“You can always erase and edit,” I mutter, lifting the phone back to continue recording. “If you’ve got content you’d like to see, let me know. But today, I’m starting with something that could cause more damage if I ignore it. I’m gonna tear down this fence.”
I look around for something to rest my phone on so it can record a time-lapse of my efforts. I should have gotten a tripod, but I add it to the to-buy list on my phone, then jimmy together a stand from some wood and an old office chair that sat ruined by the garage.
When I’m done and it’s set up, I pop in my earbuds and hit play on the podcast I’ve been loving lately. Today’s episode is titled, “Forgive the You That Didn’t Know Better.”
I wonder if that’s truly accurate, in my case. I think that’s where some of the shame comes from. Maybe I did know better. I had to know, on some level, that it wasn’t healthy to keep throwing myself at men to make them want me.
Right?
The host’s voice is warm and non-judgmental as I grab the rusted crowbar I found in the garage last night.
“You are not defined by your past roles,” the host says. “Let me say that again. You are not defined by your past roles. Your worth isn’t measured by what others once expected of you. And in today’s episode, we’re gonna unpack what it truly means to forgive yourself for your past.”
I raise an eyebrow at that. It’s probably gonna take a lot more than that to get me from where I am to that opening sentence. Telling me something is true is very different from me actually deep-down internalizing that.
Bracing the crowbar against the first fence post, which is leaning at forty-five degrees, I heave, hard.
The wood is ancient and I expected it to be brittle. But it isn’t. It’s soaked and soft. The earth holds tight. After months of being frozen, it’s only really thawed at the surface where the weak spring sun has warmed it a little. I pull again and my shoulders burn. I grunt, pulling back with all that I am.
Nothing.
“Okay, rude,” I mutter, shaking out my hands.
I try again. Sweat drips down my neck. And the podcast is talking about self-compassion as the crowbar slips from the post, digs unto the soil, and then flips dirt back up in my face.
“Shit,” I mutter to the post. “So much for looking like you’re about to fall over.”
I refuse to be defeated by job one on day one. And try to ignore the embarrassment of actually filming myself do that.
Over the next ten minutes, I try all sorts of things. I sit on the ground with my back against it, pushing in the opposite direction, but all it does is sway. I try grabbing hold of the post at the top, trying to circle it first, clockwise, then, counter-clockwise. It budges a little, but never enough to be able to pull it out.

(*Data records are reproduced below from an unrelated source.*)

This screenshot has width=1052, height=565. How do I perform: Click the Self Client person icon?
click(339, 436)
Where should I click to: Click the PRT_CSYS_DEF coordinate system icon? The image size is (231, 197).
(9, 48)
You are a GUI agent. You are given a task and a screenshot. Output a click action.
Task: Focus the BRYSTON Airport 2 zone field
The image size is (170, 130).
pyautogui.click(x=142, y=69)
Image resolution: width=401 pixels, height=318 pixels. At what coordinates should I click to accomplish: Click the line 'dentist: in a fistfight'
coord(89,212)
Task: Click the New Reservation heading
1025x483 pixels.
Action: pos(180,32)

And that’s when I sense him.
Jackal has the kind of presence you feel before you see.
I pull out an earbud and hear his boot scrunch across the gravel.

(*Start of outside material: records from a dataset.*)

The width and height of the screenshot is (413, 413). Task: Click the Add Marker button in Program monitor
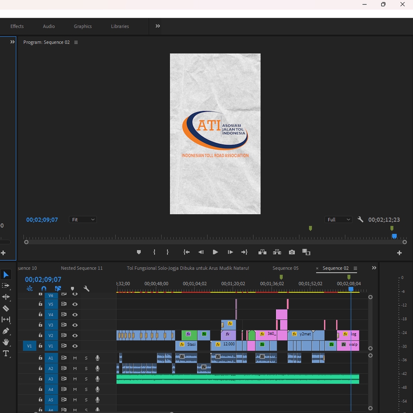click(139, 252)
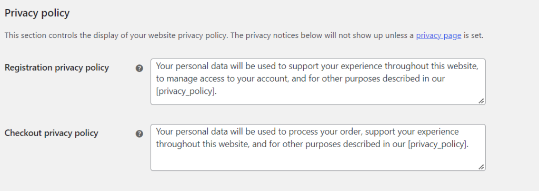Open the privacy page link
Screen dimensions: 539x191
438,35
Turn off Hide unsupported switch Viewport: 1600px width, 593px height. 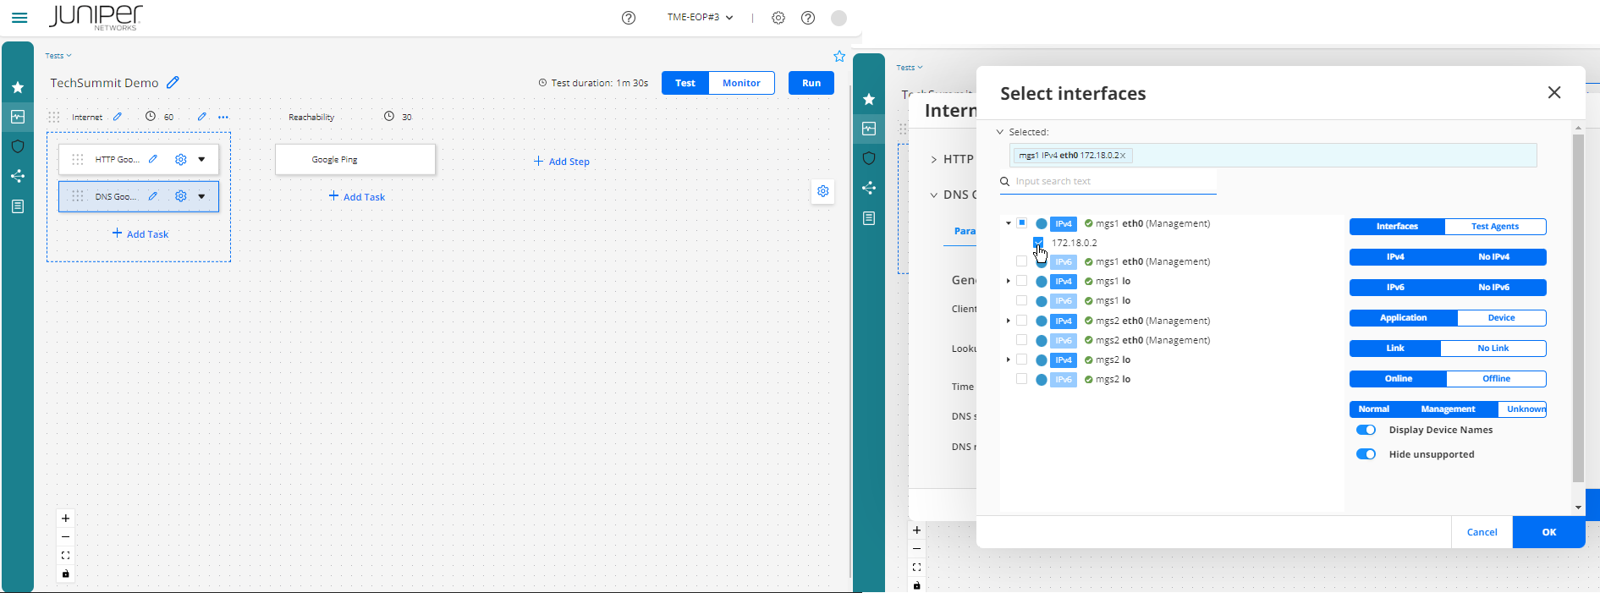(1366, 454)
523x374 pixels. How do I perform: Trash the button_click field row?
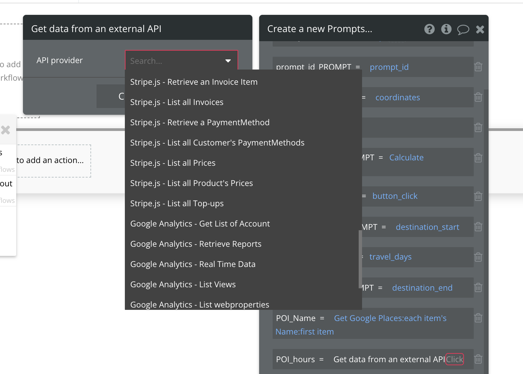[x=478, y=196]
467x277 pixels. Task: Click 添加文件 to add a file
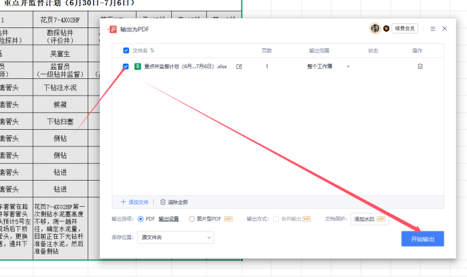135,201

“Morning, Sunshine,” he says.
Reluctantly, I turn to face him. He’s too handsome for his own good with his long dark hair and gray-blue eyes. But it’s also his chiseled cheekbones and tall stature. Plus, his voice always hit me like a warm hand on the back of my neck.
He’s holding a spade.
“Don’t call me that,” I mumble.
He ignores my comment. “I was watching you through my window.”
I raise an eyebrow. “Well, that doesn’t sound creepy and weird at all.”
“Relax,” he says, in that annoying, pacifying way he has. “I meant, I was watching you struggle out here. Didn’t think it would take an engineering degree to get a fence post out, so I decided to come see what the problem is.”
Heat floods my cheeks. “I’m fine.”
He huffs. “No offense, Isla, but you’re about five seconds away from throwing your back out for the next month.”
I tense at his words, but deep down, I know he’s right. “I just need to do a bit of research.”
Jackal steps closer, his cologne faint. “Isla. Quit being stubborn when we can both take a look and figure it out right now.”